Write What you Know - Steal Your Family's Stories

People often tell me, "You should write about your family."

That usually stops me. My family seems kind of boring. It's hard to write what you consider "ho hum".

I needed to flesh out a character, so I decided to look a little closer at my family today and see if I could find a few interesting nuggets. I don't know if my dad's possum counts.

The Possum
Dad started feeding a baby possum. It was fuzzy and white and about eight inches long. And although I could see why my dad thought it was cute, it did kind of resembled a large rat, with a pink nose, giant teeth and hairless splayed claws that were so creepy you couldn't look at them without having nightmares for a week.

My dad was looking forward to a time when he could pet the shy little guy and it would crawl into his lap like one of the cats. My Mom was upset for exactly that reason. Dad had been feeding it cat food and now when she fed her cats, the possum and cats all came running. (I should mention that my parents live on a farm and feed their cats outside. Thank god for small favors.)
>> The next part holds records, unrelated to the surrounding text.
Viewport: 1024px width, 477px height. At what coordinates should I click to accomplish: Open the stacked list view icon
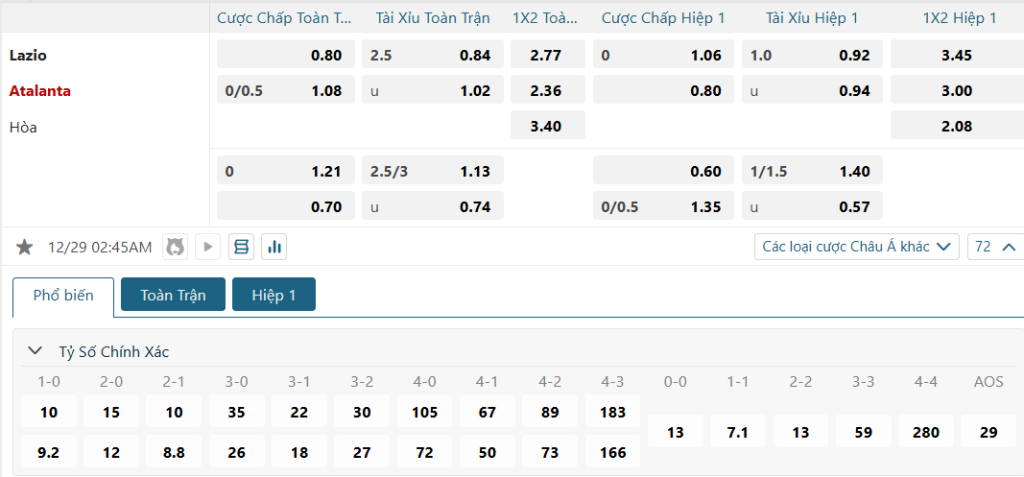coord(241,247)
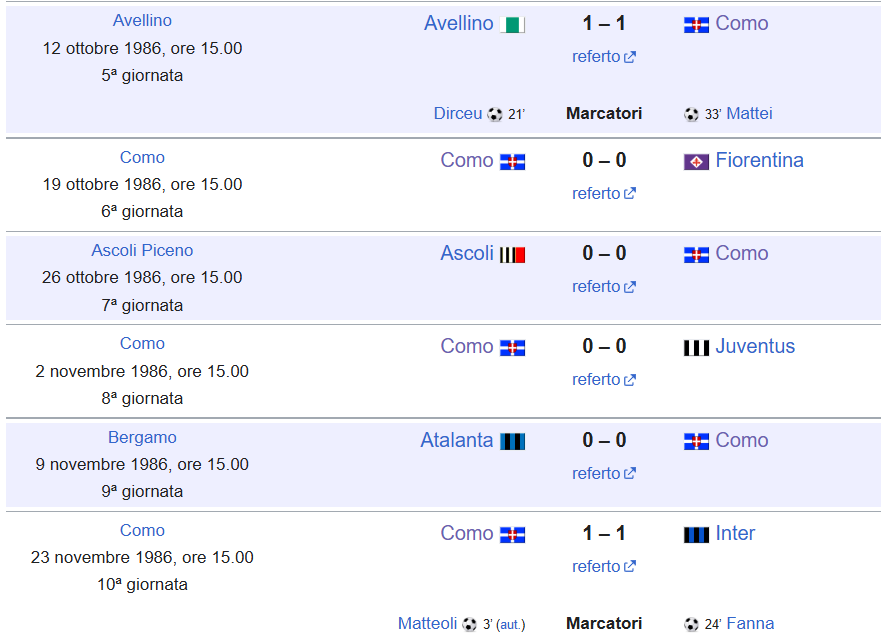This screenshot has width=881, height=644.
Task: Click Como flag in Avellino match row
Action: (696, 25)
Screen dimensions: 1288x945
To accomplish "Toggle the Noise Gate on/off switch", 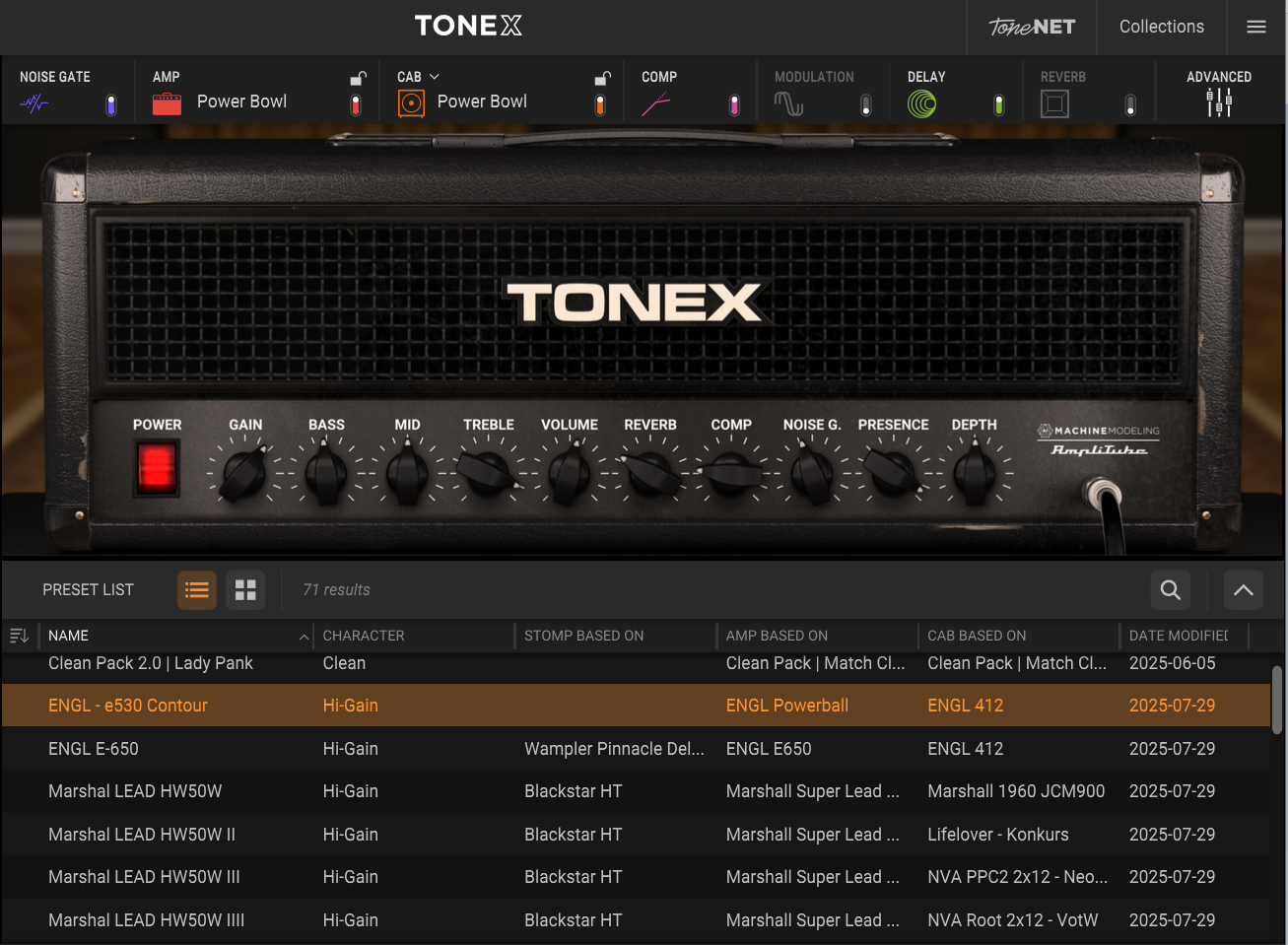I will tap(111, 105).
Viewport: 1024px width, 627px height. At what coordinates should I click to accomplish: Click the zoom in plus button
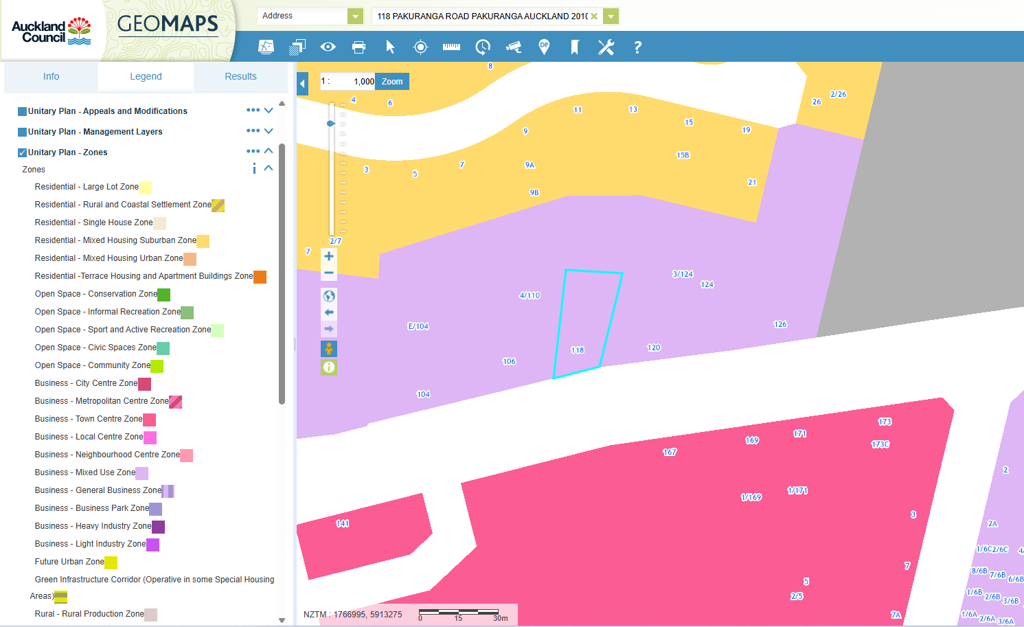[329, 257]
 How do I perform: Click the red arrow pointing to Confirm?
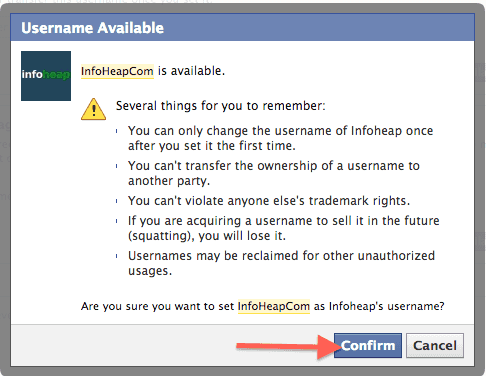click(288, 346)
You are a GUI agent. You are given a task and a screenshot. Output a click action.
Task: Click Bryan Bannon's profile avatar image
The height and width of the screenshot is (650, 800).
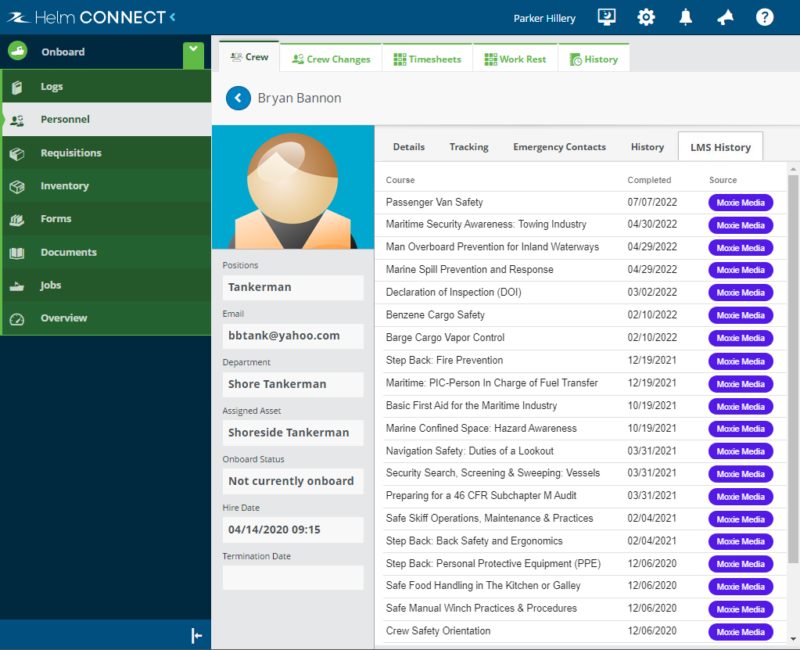(292, 188)
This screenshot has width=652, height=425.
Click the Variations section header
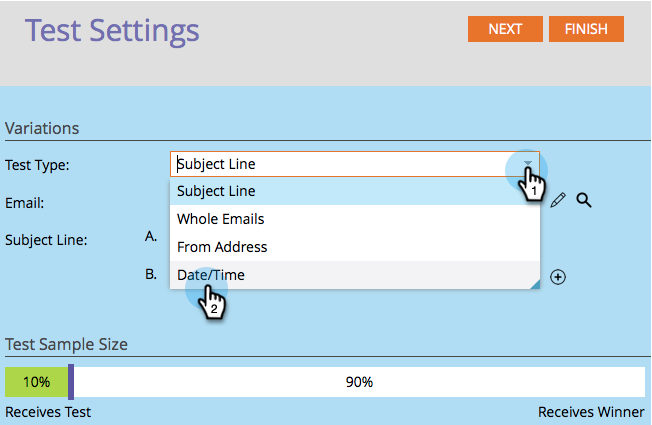42,128
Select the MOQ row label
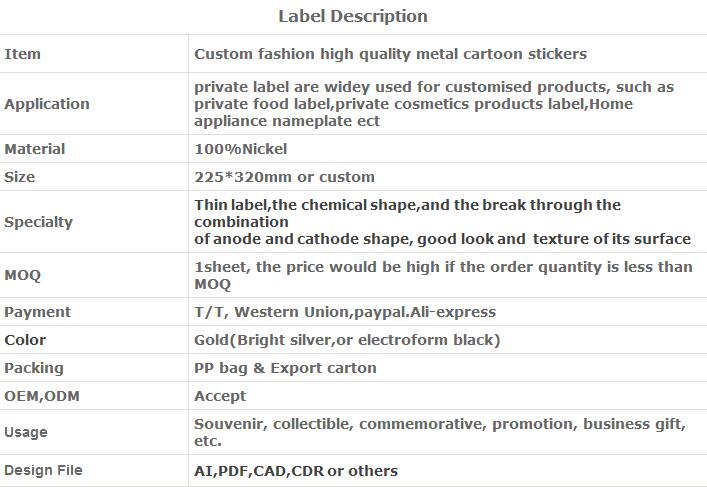 [23, 276]
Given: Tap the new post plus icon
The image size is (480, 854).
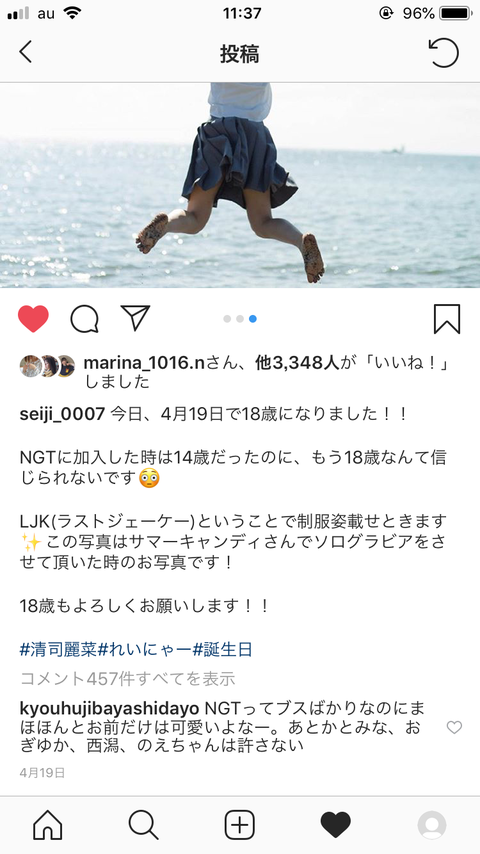Looking at the screenshot, I should point(240,825).
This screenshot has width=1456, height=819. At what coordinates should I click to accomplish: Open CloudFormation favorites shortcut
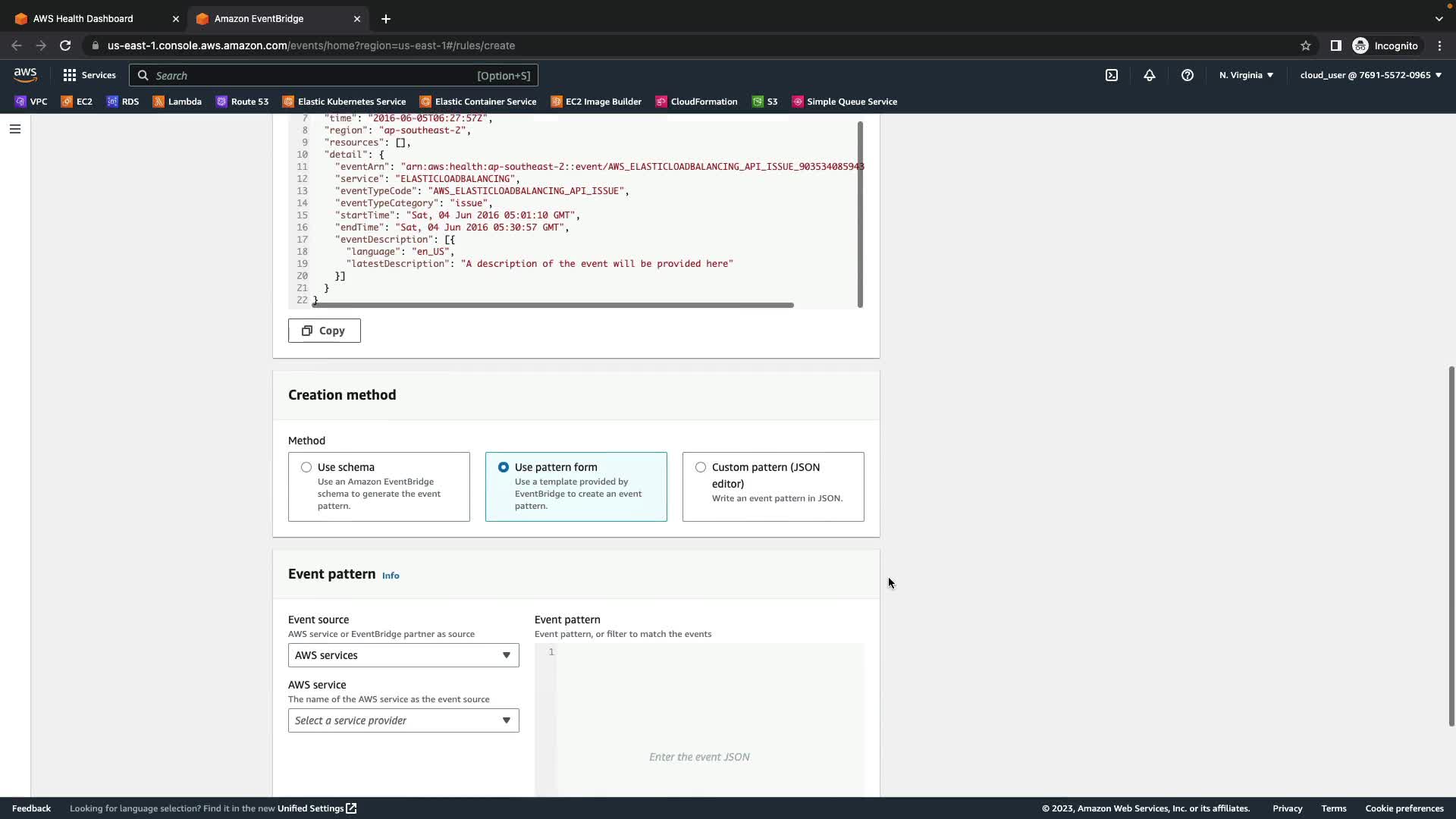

When you came a visit, you got to listen to the possum saga. My dad would show us pictures of it like it was one of the kids. Mom talked about my dad needing better hobbies that didn't include disgusting rodents.

I was enjoying the whole thing. I was also secretly rooting for dad because I'd been feeding possums at my place. They are cute in their own ugly way. They also seem to be at the bottom of the food chain. It's hard not to root for them when the raccoons and skunks treat them like second class citizens.

Not long ago, dad informed us that Possum had died. Of course, it took him a while to accept his passing. For several days he hoped he was "playing possum" and would suddenly jump back to life. Unfortunately, he wasn't playing dead, he was experiencing real thing.

My mom is silently rejoicing. My dad's a little blue. He is also keeping his eye out for another possum.

Write What You Know
I'm not sure if this is interesting. It's hard to be objective when it's your own family's stories. But David Sedaris uses his family stories, and they're pretty good. And it's definitely easier to take your family's stories and weave them into my own than to come up with them from scratch.

So I guess there's probably something to the expression, write what you know.

3 comments:

Mackenzies Momma said...

Oh wow sounds a little like our farm. We're up in the foothills so we get an odd mix of wild life showing up but opposums are by far my favorite.

Though if your dad really wants an extra he's welcome to one or 10 of ours :)

Di Mettler said...

I hope my dad doesn't read my blog, because he'll probably take you up on that.

Mackenzies Momma said...

He'd probably have to take out the raccoon colony first to get Fluffy & co (the opposums) to show up. Therefore it's probably more work than it is worth.